O processo Content First
A instituição estava lançando seu primeiro assistente virtual de seguros. Sem histórico, sem fluxos herdados, sem legado para respeitar. Uma folha em branco e uma oportunidade para fazer do jeito certo desde o começo.
O objetivo era entregar um atendimento completo: da contratação até a ativação do sinistro. E ser melhor que os concorrentes já no lançamento.
A decisão mais importante que tomamos foi não começar pelo fluxo. Começamos pela intenção do usuário e pelo resultado que queríamos entregar. O fluxo veio depois, como consequência.

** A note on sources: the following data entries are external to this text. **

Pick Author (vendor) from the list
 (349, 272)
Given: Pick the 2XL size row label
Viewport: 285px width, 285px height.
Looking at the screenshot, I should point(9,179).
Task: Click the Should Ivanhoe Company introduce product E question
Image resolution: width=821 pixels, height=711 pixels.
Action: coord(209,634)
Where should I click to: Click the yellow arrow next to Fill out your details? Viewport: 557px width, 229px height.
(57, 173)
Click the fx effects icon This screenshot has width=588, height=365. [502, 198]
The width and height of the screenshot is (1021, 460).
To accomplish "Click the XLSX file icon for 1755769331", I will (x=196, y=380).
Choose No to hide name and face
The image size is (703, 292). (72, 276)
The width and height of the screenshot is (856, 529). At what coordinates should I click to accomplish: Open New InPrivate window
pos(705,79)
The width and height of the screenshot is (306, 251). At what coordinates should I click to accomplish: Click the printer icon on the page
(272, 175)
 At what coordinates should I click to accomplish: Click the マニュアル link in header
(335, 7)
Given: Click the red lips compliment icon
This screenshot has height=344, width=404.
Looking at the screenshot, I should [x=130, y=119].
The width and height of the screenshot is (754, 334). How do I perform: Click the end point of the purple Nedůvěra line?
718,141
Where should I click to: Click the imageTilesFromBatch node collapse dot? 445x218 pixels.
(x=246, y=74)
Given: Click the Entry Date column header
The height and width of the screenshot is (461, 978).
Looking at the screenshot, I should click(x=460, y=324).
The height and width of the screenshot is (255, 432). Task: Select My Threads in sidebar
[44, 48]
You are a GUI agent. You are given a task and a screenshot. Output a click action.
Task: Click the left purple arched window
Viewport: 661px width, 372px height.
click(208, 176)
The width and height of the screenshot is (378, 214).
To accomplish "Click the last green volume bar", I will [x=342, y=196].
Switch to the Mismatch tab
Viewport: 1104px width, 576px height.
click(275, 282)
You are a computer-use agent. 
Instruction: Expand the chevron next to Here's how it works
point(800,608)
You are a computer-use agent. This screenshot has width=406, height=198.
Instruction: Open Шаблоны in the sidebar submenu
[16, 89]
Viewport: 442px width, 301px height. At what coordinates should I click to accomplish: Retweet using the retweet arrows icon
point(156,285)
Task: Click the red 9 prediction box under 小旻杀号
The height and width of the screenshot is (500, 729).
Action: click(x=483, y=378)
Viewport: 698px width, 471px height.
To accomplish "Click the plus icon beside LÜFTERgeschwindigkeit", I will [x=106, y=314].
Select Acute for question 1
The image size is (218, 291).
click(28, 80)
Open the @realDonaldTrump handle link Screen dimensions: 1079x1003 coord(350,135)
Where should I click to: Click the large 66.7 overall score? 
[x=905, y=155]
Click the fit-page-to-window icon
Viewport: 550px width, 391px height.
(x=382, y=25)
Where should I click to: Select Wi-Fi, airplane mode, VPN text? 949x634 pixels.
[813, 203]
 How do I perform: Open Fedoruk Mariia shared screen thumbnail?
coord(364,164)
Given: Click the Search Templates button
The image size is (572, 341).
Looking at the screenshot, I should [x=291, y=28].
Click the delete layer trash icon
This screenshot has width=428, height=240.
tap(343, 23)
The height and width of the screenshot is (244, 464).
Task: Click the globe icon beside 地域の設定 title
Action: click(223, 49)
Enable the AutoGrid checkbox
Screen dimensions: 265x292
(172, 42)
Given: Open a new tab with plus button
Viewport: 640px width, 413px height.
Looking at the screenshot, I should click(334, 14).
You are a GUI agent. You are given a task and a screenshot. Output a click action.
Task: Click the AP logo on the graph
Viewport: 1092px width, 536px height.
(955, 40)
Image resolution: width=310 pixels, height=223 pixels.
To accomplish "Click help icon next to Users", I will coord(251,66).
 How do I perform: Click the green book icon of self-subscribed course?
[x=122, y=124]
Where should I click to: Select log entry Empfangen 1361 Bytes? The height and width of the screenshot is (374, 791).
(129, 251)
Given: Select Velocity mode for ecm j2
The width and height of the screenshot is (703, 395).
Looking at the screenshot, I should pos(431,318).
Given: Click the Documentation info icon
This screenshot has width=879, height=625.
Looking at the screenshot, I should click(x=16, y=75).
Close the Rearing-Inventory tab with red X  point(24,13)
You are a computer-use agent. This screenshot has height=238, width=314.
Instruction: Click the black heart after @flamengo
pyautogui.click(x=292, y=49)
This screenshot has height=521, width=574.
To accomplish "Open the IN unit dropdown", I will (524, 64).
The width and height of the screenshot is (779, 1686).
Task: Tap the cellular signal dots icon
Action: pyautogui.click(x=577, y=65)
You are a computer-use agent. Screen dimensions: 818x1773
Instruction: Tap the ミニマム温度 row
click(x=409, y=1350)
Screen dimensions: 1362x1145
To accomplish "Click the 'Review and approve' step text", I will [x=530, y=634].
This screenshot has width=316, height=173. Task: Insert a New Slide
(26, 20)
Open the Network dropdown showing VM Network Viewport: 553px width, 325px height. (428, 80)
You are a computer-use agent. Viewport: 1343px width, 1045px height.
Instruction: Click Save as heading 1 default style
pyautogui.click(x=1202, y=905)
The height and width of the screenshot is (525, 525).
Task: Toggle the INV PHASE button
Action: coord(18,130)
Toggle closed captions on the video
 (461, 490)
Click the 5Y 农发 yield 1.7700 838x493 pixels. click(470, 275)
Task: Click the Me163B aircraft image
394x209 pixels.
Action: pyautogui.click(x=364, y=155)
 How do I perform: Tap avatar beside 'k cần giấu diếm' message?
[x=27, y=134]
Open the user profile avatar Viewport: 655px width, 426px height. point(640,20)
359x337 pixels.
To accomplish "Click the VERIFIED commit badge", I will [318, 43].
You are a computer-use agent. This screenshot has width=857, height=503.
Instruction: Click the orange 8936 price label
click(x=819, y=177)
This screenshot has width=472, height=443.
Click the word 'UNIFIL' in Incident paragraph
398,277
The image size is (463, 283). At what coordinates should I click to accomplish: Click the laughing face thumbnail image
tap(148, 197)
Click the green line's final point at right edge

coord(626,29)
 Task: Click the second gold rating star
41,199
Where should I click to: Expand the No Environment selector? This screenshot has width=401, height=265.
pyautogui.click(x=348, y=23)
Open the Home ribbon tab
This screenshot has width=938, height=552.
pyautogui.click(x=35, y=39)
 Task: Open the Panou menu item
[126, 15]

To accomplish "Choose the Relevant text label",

Uma boa jornada de seguros precisa satisfazer dois objetivos ao mesmo tempo: o que o segurado precisa e o que a seguradora precisa saber para oferecer o produto certo.
Quando os dois lados estão claros, a conversa se projeta quase sozinha. Você sabe o que perguntar, em que ordem e por quê.
A intenção define o caminho
Antes de escrever o fluxo formal, encenamos a conversa como se fosse real. Essa etapa revelou lacunas que o fluxo formal não teria mostrado: perguntas que o segurado faz fora de ordem, informações que ele assume que o assistente já sabe.
Com a encenação validada, transformamos os passos em uma jornada estruturada. Sempre partindo da intenção do usuário e garantindo que cada etapa tinha uma razão clara de existir.
Cada etapa da jornada foi construída a partir da encenação, não o contrário. O conteúdo ditou a estrutura, não a estrutura ditou o conteúdo.
Quando você tem uma folha em branco, a tentação é começar a preencher. A decisão mais difícil e mais valiosa é resistir a essa tentação e fazer as perguntas certas antes de escrever qualquer coisa.